U.S. warplanes bombed the plant during the 1991 conflict and again in 1998 after the last U.N. weapons inspection teams left Iraq following Baghdad's alleged failure to cooperate.

The plant, located on the western outskirts of Baghdad in the town of Abu Ghraib, once bore a sign with the words "Baby Milk Factory" scrawled in English above the Arabic. Allied commanders insisted the factory was a legitimate military target.

At the rebuilt factory Monday, plant director Youssef Nouri Taher said inspectors asked about raw materials and the production process.

Iraqi officials said U.N. weapons inspectors sealed machinery in the plant during the mid-1990s. The plant is not producing milk now but would be able to if the machinery was unsealed, the officials said.

Inspectors continued their daily inspections by revisiting a military industrial facility at Al Fao. Last week, inspectors briefly were delayed getting into a guest house at the complex while officials, apparently taken by surprise, sought permission to let them enter.

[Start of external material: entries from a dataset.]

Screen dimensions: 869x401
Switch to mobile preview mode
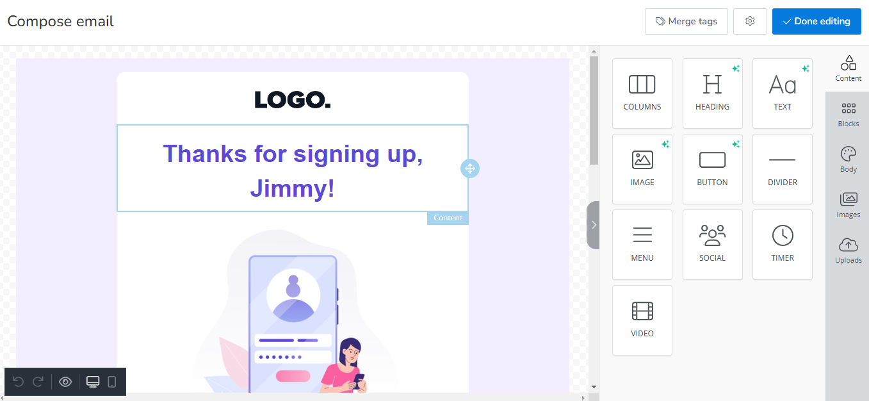point(112,381)
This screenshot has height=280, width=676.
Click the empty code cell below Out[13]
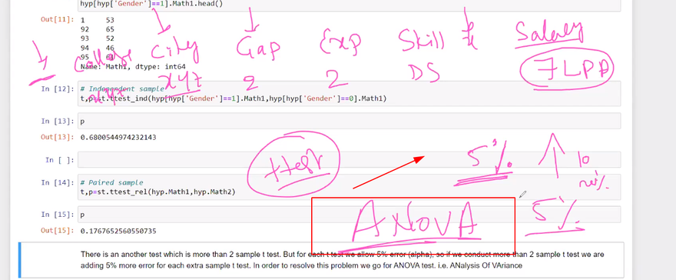coord(349,160)
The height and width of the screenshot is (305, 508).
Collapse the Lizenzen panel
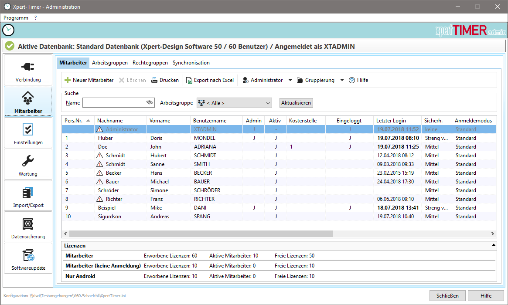click(x=493, y=246)
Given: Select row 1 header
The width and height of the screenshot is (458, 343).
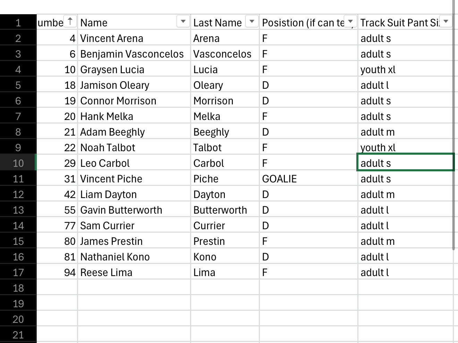Looking at the screenshot, I should click(18, 23).
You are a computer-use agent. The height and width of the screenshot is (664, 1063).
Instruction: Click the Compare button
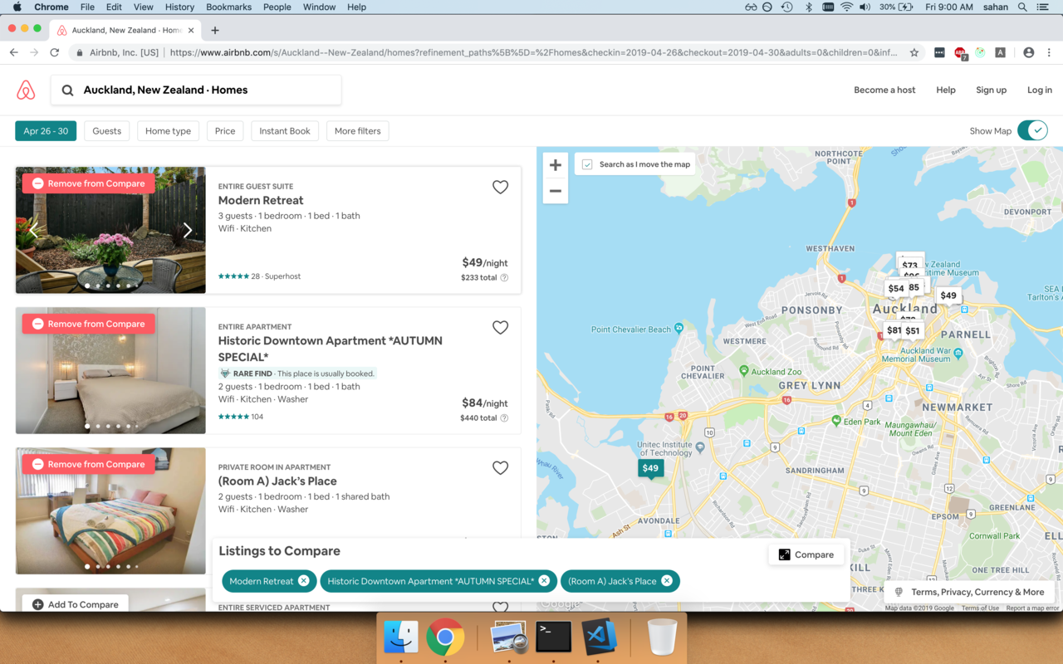point(806,554)
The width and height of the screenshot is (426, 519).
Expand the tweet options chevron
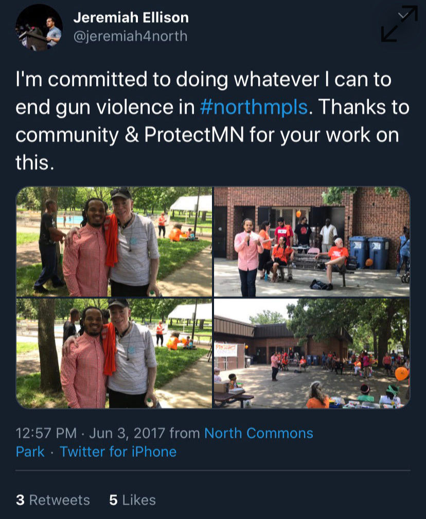[403, 15]
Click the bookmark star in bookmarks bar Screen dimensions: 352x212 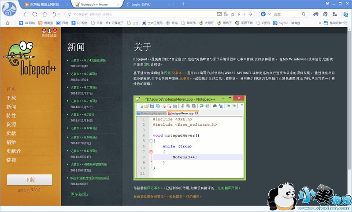pyautogui.click(x=7, y=22)
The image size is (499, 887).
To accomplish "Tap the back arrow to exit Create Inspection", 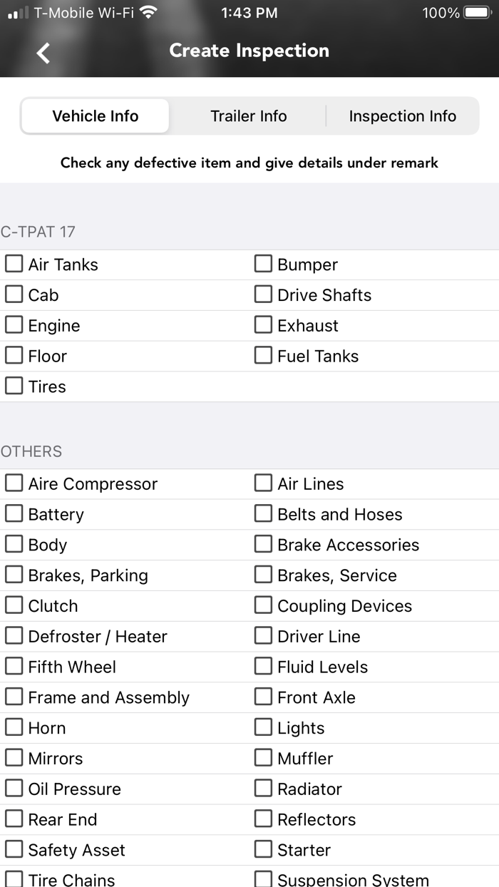I will click(41, 51).
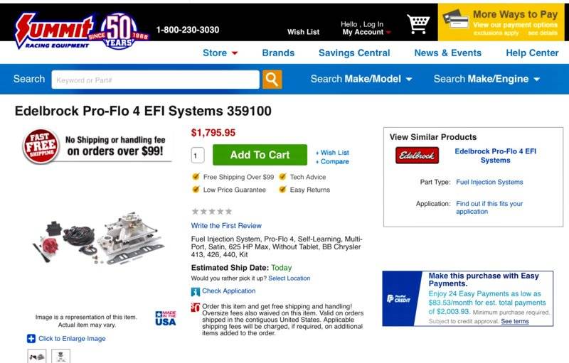Click the gray star rating row
This screenshot has width=569, height=363.
click(211, 211)
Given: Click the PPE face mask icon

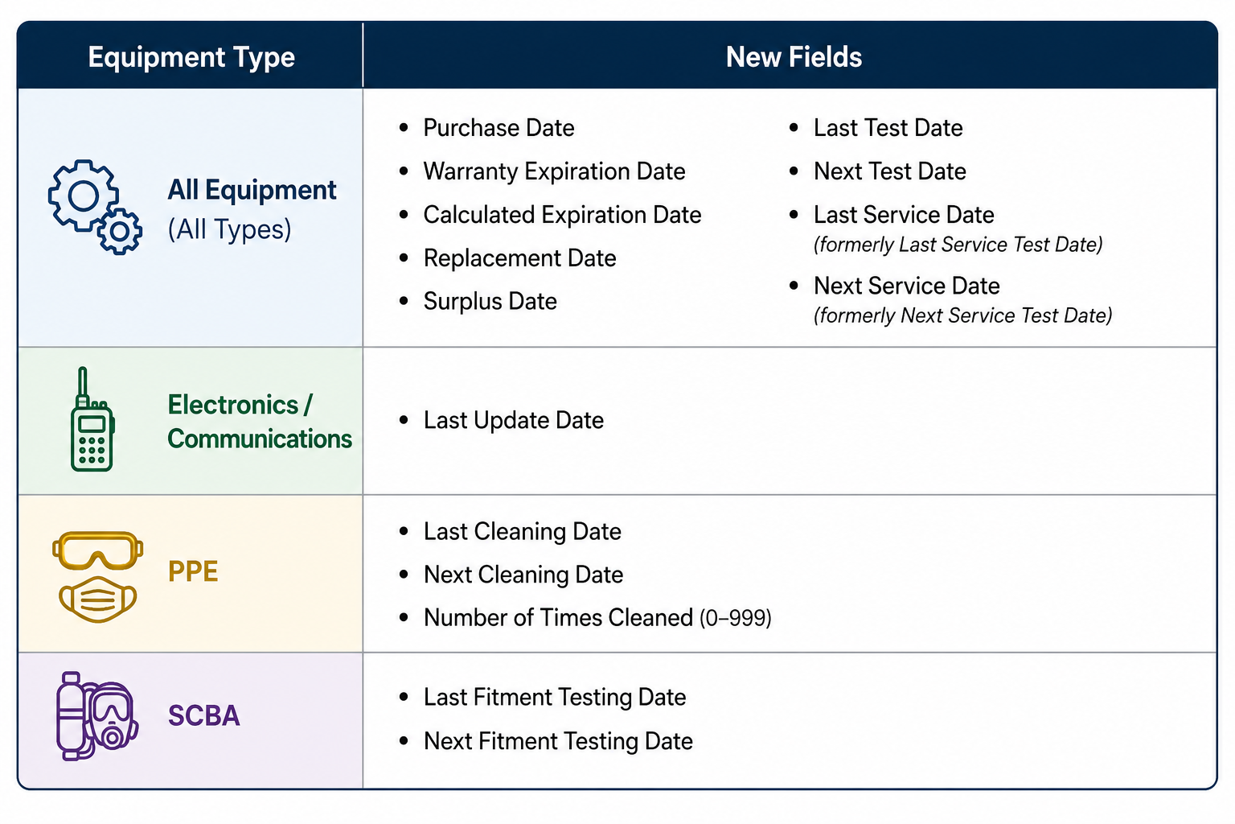Looking at the screenshot, I should tap(98, 599).
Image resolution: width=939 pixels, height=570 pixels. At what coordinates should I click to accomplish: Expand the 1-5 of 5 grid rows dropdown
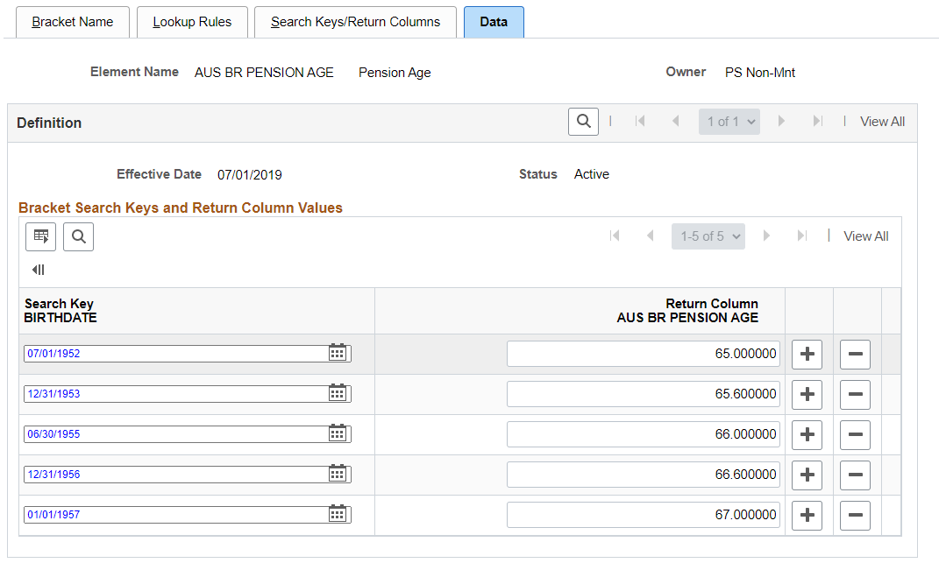click(x=708, y=236)
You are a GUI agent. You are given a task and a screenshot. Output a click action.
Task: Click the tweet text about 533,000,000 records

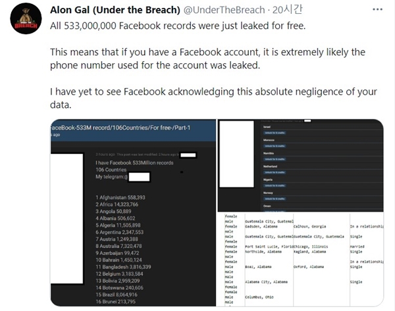pyautogui.click(x=178, y=26)
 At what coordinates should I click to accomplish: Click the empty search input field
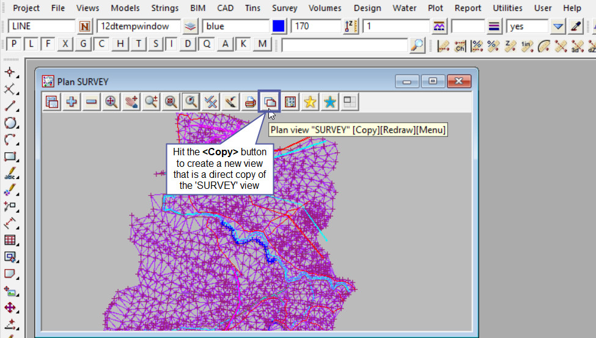(x=344, y=45)
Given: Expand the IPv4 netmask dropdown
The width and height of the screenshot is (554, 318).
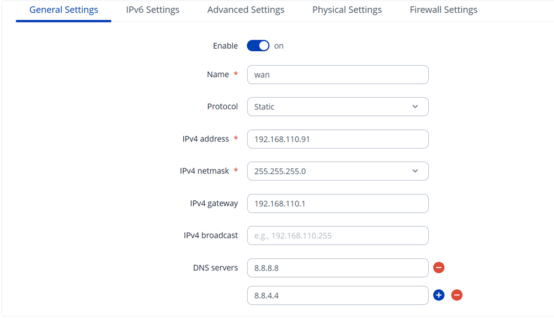Looking at the screenshot, I should 337,171.
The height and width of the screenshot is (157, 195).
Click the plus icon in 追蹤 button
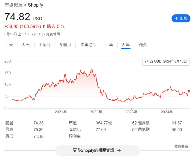[176, 18]
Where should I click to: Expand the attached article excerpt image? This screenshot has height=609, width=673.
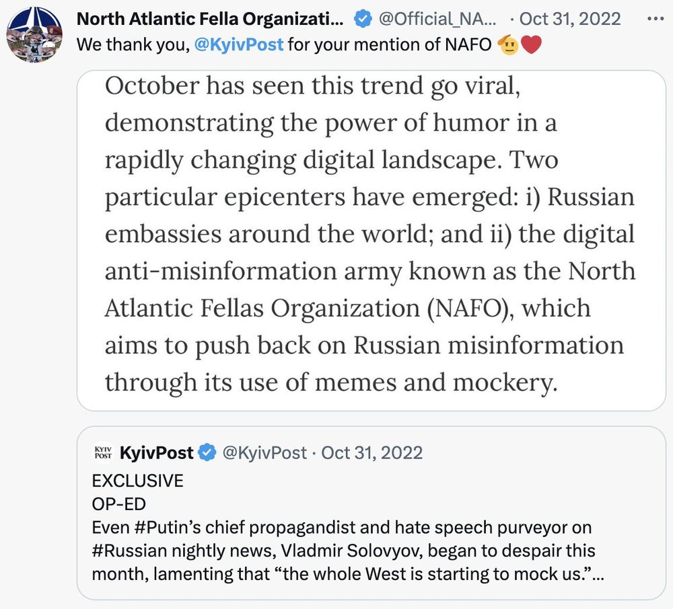(x=371, y=240)
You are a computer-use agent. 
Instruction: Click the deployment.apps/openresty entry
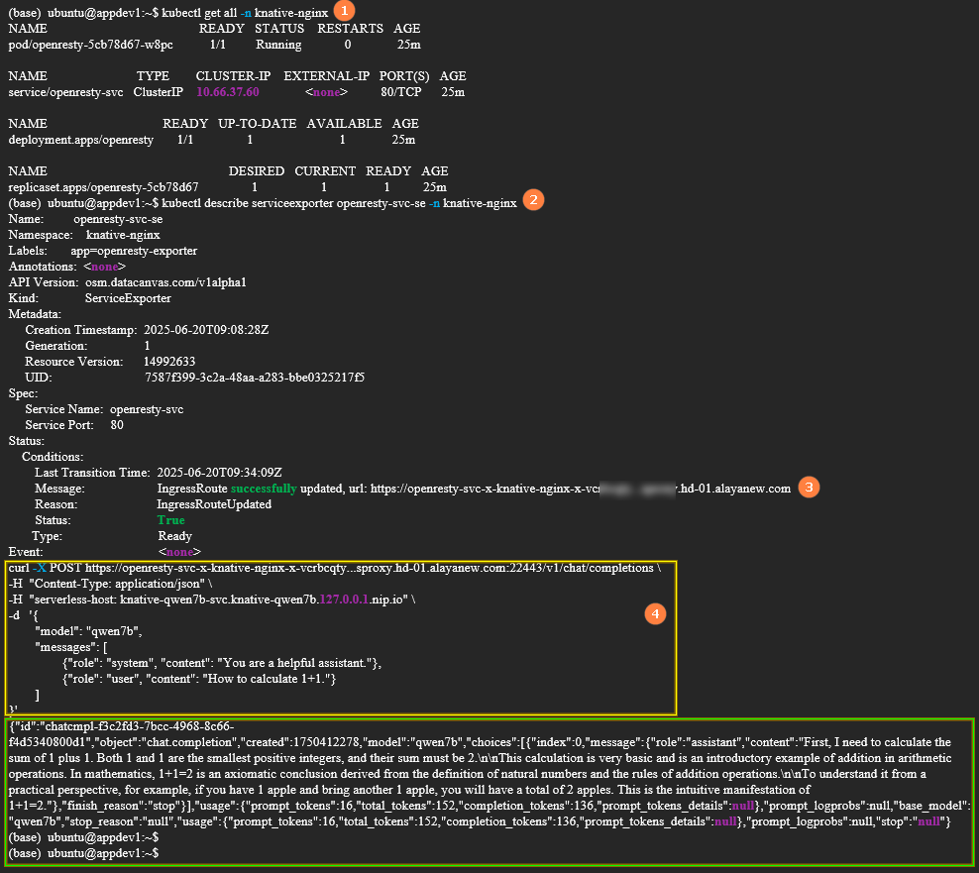(80, 140)
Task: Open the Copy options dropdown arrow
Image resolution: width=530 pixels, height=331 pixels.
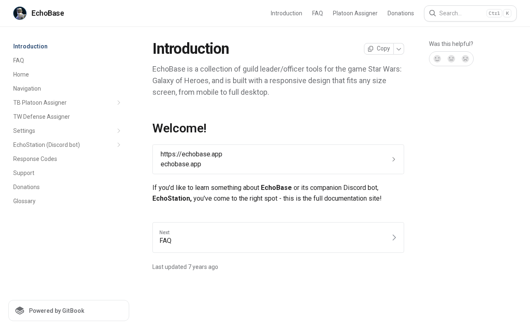Action: (399, 49)
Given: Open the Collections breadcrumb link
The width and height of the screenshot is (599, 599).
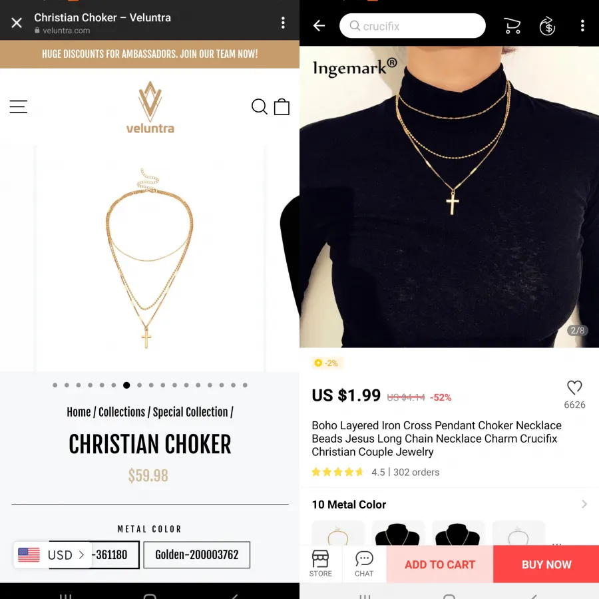Looking at the screenshot, I should tap(122, 412).
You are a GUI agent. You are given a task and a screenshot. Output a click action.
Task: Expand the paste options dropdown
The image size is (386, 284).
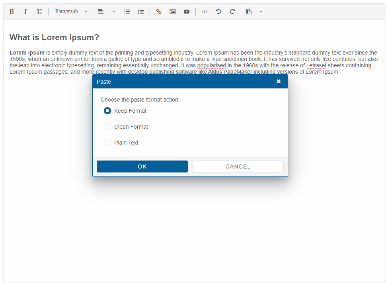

A year ago, an Iraqi engineer who said he defected after having been arrested inside the country reported working for the Iraqi government's Military Industrialization Organization and an affiliated company, Al Fao.

In a New York Times interview conducted in December 2001 in Bangkok, Thailand, Adnan Ihsan Saeed al-Haideri said he visited at least 20 sites he believed were associated with Iraq's chemical or biological programs and he had performed repair or construction work in nuclear weapons facilities.

Iraq repeatedly has insisted it is not hiding nuclear, chemical or biological weapons in violation of United Nations resolutions. Baghdad said recently it would not object to CIA personnel checking for weapons.

But U.N. inspectors have called Iraq's recent 12,000-page arms declaration wanting, while American and British officials have deemed it a lie.

President Bush already has declared Iraq in "material breach" of U.N. demands, a term that could trigger a declaration of war. Washington says it will double its military presence in the Gulf to 100,000 troops by next month and U.S. forces this past weekend staged their biggest exercises in Kuwait since the 1991 Gulf War.